Tiapride is not available in the USA for reasons unknown and unavailable to us. As a consequence, our results show a strong regional preference determined by availability in Europe. Prescribing preferences in countries outside Europe, USA, and Australia are concealed to us. Since European clinicians have more experience with tiapride, it inclines them to prescribe tiapride sooner in the next patient. To include as many records as possible, we enriched our search by including French and German language articles.
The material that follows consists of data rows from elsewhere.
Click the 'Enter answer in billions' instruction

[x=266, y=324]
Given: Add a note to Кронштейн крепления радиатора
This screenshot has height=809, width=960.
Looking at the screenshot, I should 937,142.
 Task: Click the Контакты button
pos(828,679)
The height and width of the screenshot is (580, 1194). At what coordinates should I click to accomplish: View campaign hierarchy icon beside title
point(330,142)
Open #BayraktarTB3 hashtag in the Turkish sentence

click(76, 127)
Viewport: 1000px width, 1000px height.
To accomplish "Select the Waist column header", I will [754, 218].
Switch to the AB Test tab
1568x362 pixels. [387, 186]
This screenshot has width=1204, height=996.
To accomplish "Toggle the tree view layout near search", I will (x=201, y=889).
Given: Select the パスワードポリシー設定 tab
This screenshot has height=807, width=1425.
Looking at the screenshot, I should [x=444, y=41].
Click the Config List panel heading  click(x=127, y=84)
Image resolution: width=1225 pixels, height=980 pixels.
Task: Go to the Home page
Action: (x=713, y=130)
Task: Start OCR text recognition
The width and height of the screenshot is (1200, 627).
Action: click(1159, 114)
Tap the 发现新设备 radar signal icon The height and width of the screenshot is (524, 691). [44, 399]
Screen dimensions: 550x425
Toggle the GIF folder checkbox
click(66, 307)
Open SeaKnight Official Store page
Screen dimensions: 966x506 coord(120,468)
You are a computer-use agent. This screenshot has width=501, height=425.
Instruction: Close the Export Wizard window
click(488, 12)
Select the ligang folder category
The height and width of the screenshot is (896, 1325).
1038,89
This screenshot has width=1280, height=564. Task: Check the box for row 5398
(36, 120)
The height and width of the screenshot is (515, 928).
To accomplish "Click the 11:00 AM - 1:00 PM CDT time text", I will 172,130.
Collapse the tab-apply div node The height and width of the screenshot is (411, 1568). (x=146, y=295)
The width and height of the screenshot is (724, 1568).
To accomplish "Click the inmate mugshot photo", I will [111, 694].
We do not know the underlying reasons to abruptly withdraw tiapride from the Dutch market. No safety issues have been reported. Business decisions for a cheap, infrequently used drug could have played a role for Sanofi S.A., a large, international pharmaceutical company. Its decision to withdraw tiapride from one national market might jeopardize other countries as well. The sudden lack of tiapride required health care professionals to swiftly provide pharmaceutical alternatives in a complex patient population while being in the middle of the COVID-19 pandemic lockdown. Alternatives were not suitable for more than half of our patients, and a trial and error of medication was often needed before finding an effective alternative. Reasons based on certain patient characteristics to choose tiapride in the first place could have enlarged this percentage. Several reviews have been conducted in the last years, summarizing possible treatment options for chorea in HD [8,30,66]. Alongside (deu)tetrabenazine, these include quetiapine, olanzapine, risperidone, sulpiride, clozapine, aripiprazole, haloperidol, amantadine, lorazepam, and clonazepam. Aside from varying degrees of expected benefit, each drug has its advantages and disadvantages. Based on the information currently available on tiapride in HD, a large RCT to investigate the true effect of tiapride would be beneficial. A French comparative study, called NEUROHD, is ongoing and will publish its results in the near future [67]. In this multi-center, randomized clinical trial with 180 HD patients, the effects of olanzapine, tetrabenazine, and tiapride on patients’ functionality are compared. Secondary endpoints include motor function, psychiatric and cognitive performance, metabolic parameters, drug tolerance, and cost aspects. However, this is not an approach that takes into account personalized medicine, where patient characteristics such as disease characteristics, pharmacogenetic profile, and comorbidities, could in fact dictate the most effective medicine on an individual basis. Further studies to disentangle these specific characteristics are needed.

6. Conclusions

The available studies on tiapride included in our study do not always meet current research standards. However, a general beneficial trend is seen for tiapride as an anti-choreatic treatment in HD. Interestingly, while tetrabenazine is the only approved anti-choreatic treatment in many countries, many experts in the HD field recommend using antipsychotics as initial monotherapy. Based on regional availability, specific drugs are recommended. In Europe, tiapride is favored by many patients and by half of the clinicians. Furthermore, tiapride is cheap and considered to be well tolerated. Over the past decades, no major safety concerns have arisen. Common side effects are mild and often temporary. In line with the International Therapeutic Guidelines [30], we recommend that clinicians consider tiapride treatment for HD chorea, in particular when the patients have associated personality and/or behavioral or psychotic disorders.